Maryann's food memories: Teenage years
Before we moved to Wales in 1976 we spent a good few years holidaying in Pembrokeshire as well as Europe before my parents bought a small holding in Nantgaredig, to satisfy their desire to raise animals and grow vegetables.
The summer holidays to France and Spain were curtailed, dad was a dentist who really wanted to be a farmer and mum a housewife who wanted to run a business and developed a bed and breakfast, a swimming pool and gym and eventually a restaurant. ( that’s for another time)
My yearning to travel led me to explore other parts of Europe in my late teens with friends travelling mainly to Greece on repetitive summers on the infamous Magic bus via France, Germany, Italy and then Yugoslavia, 3 1/2 days non stop sleeping on the bus stopping once every 8 hours or so for around £50 return, it sounds like hell now but at the time we took it on our stride, this was before the days of cheap flights.

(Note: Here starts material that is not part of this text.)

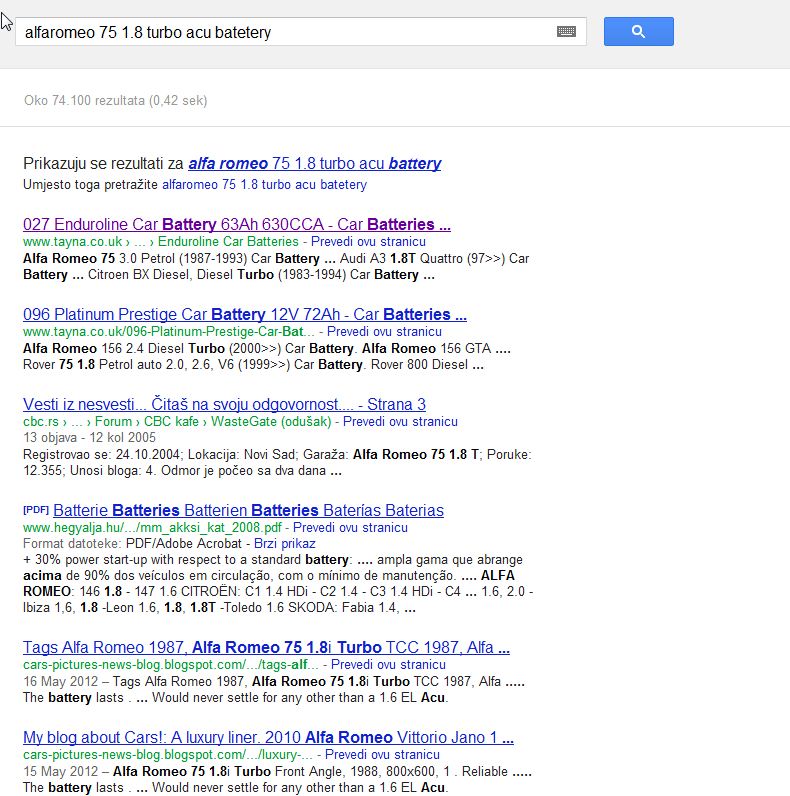Open 'Vesti iz nesvesti... Strana 3' forum result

Stopping at the various food outlets through Europe was interesting, I remember great burgers in Germany, much more interesting than Carmarthenshire's dearly loved Wimpy, cheese and charcuterie in French truckstops and bare counters with the odd snack or sandwich in Yugoslavia.
But then we arrived in bountiful Greece.
I spent the long post exam summers travelling around the islands sleeping on beaches, rooftops and occasional hostels being introduced to Spanokopita, tzatziki, feta cheese, slow baked aubergines, moussaka and souvlaki.
We worked in bars and cafes occasionally in order to be able to stay just a little longer but you could live on hardly anything with the Greeks being very generous to the tourists on the sleepy islands we'd travelled to.
Mostly in the Cyclades - Naxos, Antiparos, Santorini, Mykonos and then moving down to Crete handing us baskets of fresh figs, tomatoes and peppers straight from their gardens and free Gin fizzes in the friendly bars.
Returning a good few years later with Simon and the boys to Cephalonia and Santorini I found most of the islands a lot busier and barely recognisable but with the best sunsets that rival even Llanarthne's.